Documento:
Città della Pieve : intervista con Angelo Inglese,  il compositore con il cappello fra creatività e competenza

Di G.Laura Ascione

L’uomo con il cappello mi ha sempre incuriosita, credo che dietro quell’aspetto morigerato e tranquillo vivano, sopite ma non troppo, travolgenti passioni. Potete immaginare quante domande sono nate nel momento stesso in cui l’ho incontrato alla Stazione, distinto, giacca verde e cappello. Quando poi ad una mia battuta mi ha risposto che con il cappello ci dorme anche è stato il delirio!

D.Angelo Inglese a Città della Pieve dopo aver viaggiato in tutto il mondo. E’ arrivato nella cittadina umbra per la prima mondiale dell’opera Shim Chung di cui ha realizzato la musica e che andrà in scena al teatro comunale degli Avvalorati dal 29 al 31 agosto .Le tue impressioni?

R.Non conoscevo Città della Pieve, ne avevo sentito parlare, ma come in tutti borghi umbri, che peraltro adoro, Spello, Norcia, Spoleto, Assisi, Todi, si avverte una spiritualità che traspare dalle pietre, qualcosa di meravigliosamente mistico e indescrivibile. Non a caso San Francesco, Jacopone da Todi proprio in Umbria attinsero ispirazione e fecero si che questa terra diventasse il centro del mondo spirituale. Tutto ciò si respira anche a Città della Pieve. In luoghi come questi non sento la mancanza del mare, elemento per me essenziale, essendo pugliese. La presenza dell’acqua è per me fonte d’ispirazione, che sia mare, lago o addirittura una semplice pozzanghera che, attraverso il riflesso d’un raggio di sole o di un monumento può diventare pura poesia. Insomma, Città della Pieve è un luogo magico in cui sognare e creare.

D.Nella nostra chiacchierata conoscitiva mi hai detto che oltre a comporre, dirigi; quale dei ruoli senti più tuo?

R.Sono nato in una famiglia di musicisti (nonno, zio, madre e padre) e ho, sin dalla tenerissima età, respirato aria di creatività. Vedevo mio padre comporre e il “semplice” gesto di imprimere sulla carta le note mi stregava. Ti racconto un aneddoto: ero piccolo, avevo sei o sette anni e scarabocchiavo note sui fogli pentagrammati che rubavo a mio padre; componevo messe, pezzi per clarinetto, per pianoforte, per banda e nascondevo tutto sotto al materasso del mio lettino. Un giorno, durante un cambio di stagione, mia madre dedicandosi alla mia camera nell’atto di girare i materassi, scoprì una montagna di carte e mi chiamò all’ordine, chiedendomi cosa fosse tutta quella roba. Nel mio imbarazzo la pregai di stare zitta perché mi vergognavo e non volevo assolutamente che mio padre sapesse. Temevo il suo giudizio. Ancora oggi conservo alcune di quelle composizioni. Erano sicuramente giochi infantili; oggi rileggendo quella musica riscontro il mio desiderio di capire, di scoprire e trovare il modo di comunicare attraverso i suoni.Mi sento prima di tutto compositore, ma la direzione mi affascina perché è come scovare, rintracciare la propria “musica” nella musica dei grandi compositori del passato e, attraverso l’interpretazione, esprimere la propria natura, la propria musicalità. Certo, dirigere la propria musica è un vero e proprio orgasmo!

Dati forniti:
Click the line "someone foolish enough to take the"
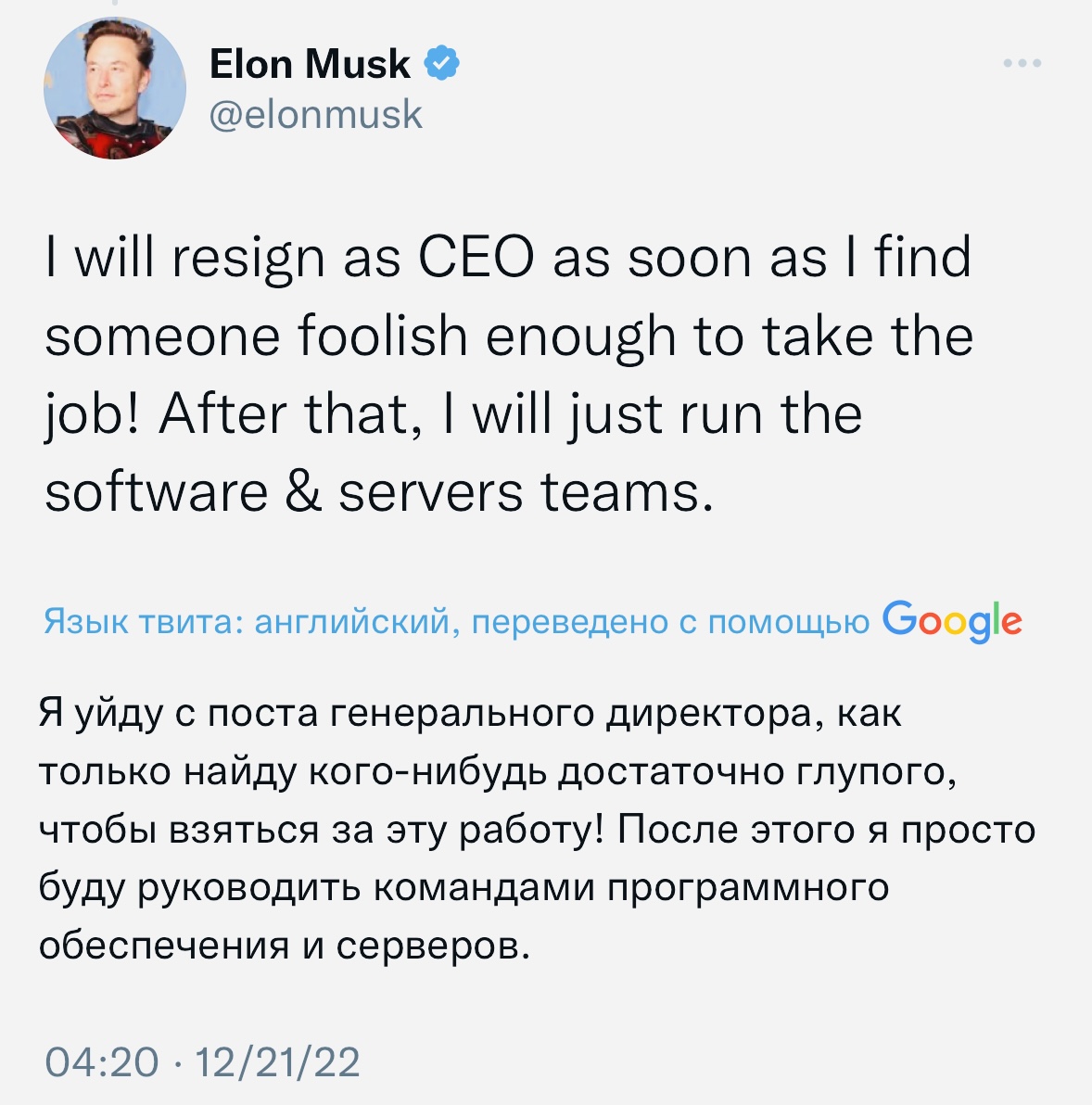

Esercizi:
a. Trascrivi il brano dell'intervista da "L’uomo con il" a "stato il delirio!".
b. Secondo l'intervista, in quali giorni l'opera Shim Chung andrà in scena al teatro comunale degli Avvalorati?
c. Scrivi il seguito dell'intervista al compositore Angelo Inglese, a partire dal punto in cui si interrompe.
Per svolgere gli esercizi le righe non sono necessarie.

Soluzioni:
a.
L’uomo con il cappello mi ha sempre incuriosita, credo che dietro quell’aspetto morigerato e tranquillo vivano, sopite ma non troppo, travolgenti passioni. Potete immaginare quante domande sono nate nel momento stesso in cui l’ho incontrato alla Stazione, distinto, giacca verde e cappello. Quando poi ad una mia battuta mi ha risposto che con il cappello ci dorme anche è stato il delirio!

b. Dal 29 al 31 agosto.

c.
D.Come compositore quale genere musicale è più nelle tue corde?

R.Nell’opera ritrovo tutto il mio essere. Mia madre è un soprano e sin da piccolissimo assistevo alle sue lezioni di canto. Evidentemente, questo è il motivo per cui amo profondamente la parola cantata. La voce, il canto dà alla parola un valore aggiunto (e in poche note con il canto mi rende chiaro il suo pensiero e le sue emozioni) e la melodia riesce a esprimere un concetto anche senza l’utilizzo delle parole; la musica va oltre e può evocare sensazioni che la parola non sempre riesce a esprime, tranne in rari casi come nei versi del mio amato Leopardi.

D.Hai già collaborato con il teatro internazionale dell’Opera di Filadelfia? Come è nato l’incontro con Karen?

R.No, anche se conosco Karen Lauria Saillant da diversi anni. Per lei organizzai a Roma una sua masterclass di canto e movimento scenico. Durante quell’incontro nacque subito tra noi un’affinità e pensammo di creare qualcosa di bello insieme. Poi il caso ha voluto, in un momento molto particolare della mia vita, che questo sogno si realizzasse e ora eccoci qui.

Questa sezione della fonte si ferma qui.